Из-за угла выбежала баба с охапкой кухонной посуды и принадлежностей обеденного и чайного стола. Она бросила свою ношу на землю и стала ее наскоро увязывать веревками, как увязывают банные веники, когда ходят за ними в перелесок или когда выносят из болота скошенную траву. Она ухлестала и спутала веревками все, что захватила на барской кухне и в столовой, что ей попалось под руку: плоские проволочные подставки, на которых переносят горячие блюда для барина, кофейники, хрустальные тарелки с колпаками для сыра, мельхиоровые лопаточки, чтобы брать с блюда сухое пирожное, никелированные ножницы для разрезания веток винограда, пилочки, десертные ложки, щипчики для обрезывания проволоки у бутылок с шампанским.

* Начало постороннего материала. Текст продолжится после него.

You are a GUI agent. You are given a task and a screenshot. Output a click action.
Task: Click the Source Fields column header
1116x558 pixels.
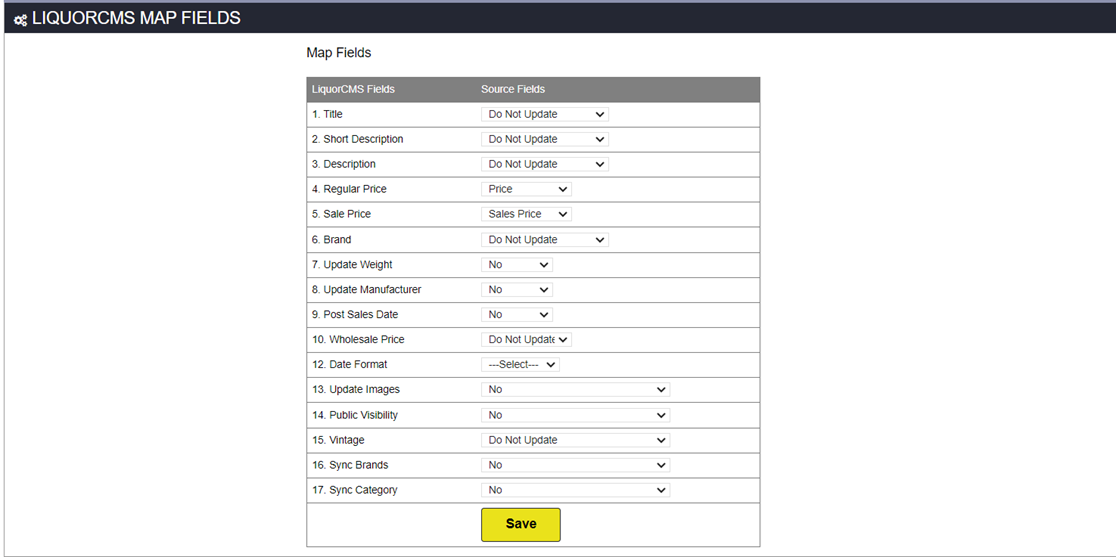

Она взвалила ношу на спину и побежала по аллее, распространяя стук и звон. Всякие мелкие вещи, которые трудно было в беремени удержать: щеточки, проволочные колпачки от мух, судки для уксуса — падали в песок, баба наклонялась, чтобы поднять их, и роняла еще больше. На аллее она оставляла за собой вещественный след.
— Добрые люди справные вещи в дом несут, — сказал мужик, снимая с жены ношу и взмахивая ею над спиной согбенной бабы, — а моя дура всего-то и нашла в барских покоях, что фас-канифас, для глупых баб припас.
Щеточки, соусники и колпачки отскакивали от жениной спины и капризно перевертывались в воздухе, потом шлепались на аллею сада, подпрыгивая и гремя. А баба голосила.
— Кому бог ума не дал, тому кузнец не прикует, — сказал отец, — Господи, бог мой, что тут за сатанинская потеха?
Подле деревянного строения под черепичной крышей толпились мужики и бабы. Мы спрыгнули с телеги и присоединились к ним, ободренные надеждой на удачу. У ворот несколько мужиков, подсунув под запор толстый лом, пригибали его к земле и пытались оторвать замок вместе с пробоем. Двери прочих служб были уже настежь раскрыты, помещения опустошены, черепичные крыши разобраны. Отец на виду у всех прикладывает свои руки к лому и выказывает большое усердие.